# Source
============
It seems very fishy that he’s had this amazing conversion from pro-choice to pro-life just in time to run for president. Also, there’s been doubt cast on the story Romney provides to explain his conversion.
He says he had a conversation with a doctor, or some other professional, about stem-cell research. During that talk, he apparently had some epiphany (I guess, both spiritual and political) about “life.” It was then that he changed his position. But the professional involved doesn’t quite remember the conversation that way.
There’s also the matter of Romney’s Mormonism, which, for whatever reason, gives a lot of religious rightists pause. A fascinating profile of him appeared recently in “Newsweek.” It showed, among other things, that he’s been far more active in the Mormon church than he now seems comfortable talking about.
So the whole thing is strange. Here’s a guy who has changed his entire political identity to court a segment of the party he knows has the power to nominate him or deny him the nomination, and yet he’s reluctant to discuss the one thing that drives them the most: religion.
I say, let Romney be Romney. The old Mitt Romney was right; the new one is a stale compromise. George W. Bush has so thoroughly ruined the fortunes of his own party for 2008, that a Bush-like candidate, with blessings from the religious right and the few war supporters left, can’t win anyway.
The previous, more moderate Mitt Romney - with the money he has and his personal appeal (not to mention the lead currently in both Iowa and New Hampshire) - might be the only person with a chance to beat Hillary Clinton.
But the religious right is absolutely prepared to lead the GOP over a cliff rather than compromise its “distinctive ideology.” It’s a shame that Mitt Romney, instead of challenging that, has bowed down to it.
============
# Written instruction
Please condense the paragraph of the Romney column that begins "There's also the matter of Romney's Mormonism" into a short bulleted list that keeps its main facts. You won't need the listing for any of this.

# Information supplied
============
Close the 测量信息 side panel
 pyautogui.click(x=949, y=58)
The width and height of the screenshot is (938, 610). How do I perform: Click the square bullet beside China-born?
============
# Complete answer
- Romney's Mormonism gives many religious rightists pause.
- "Newsweek" recently ran a profile of him.
- The profile showed he has been far more active in the Mormon church than he now seems comfortable discussing.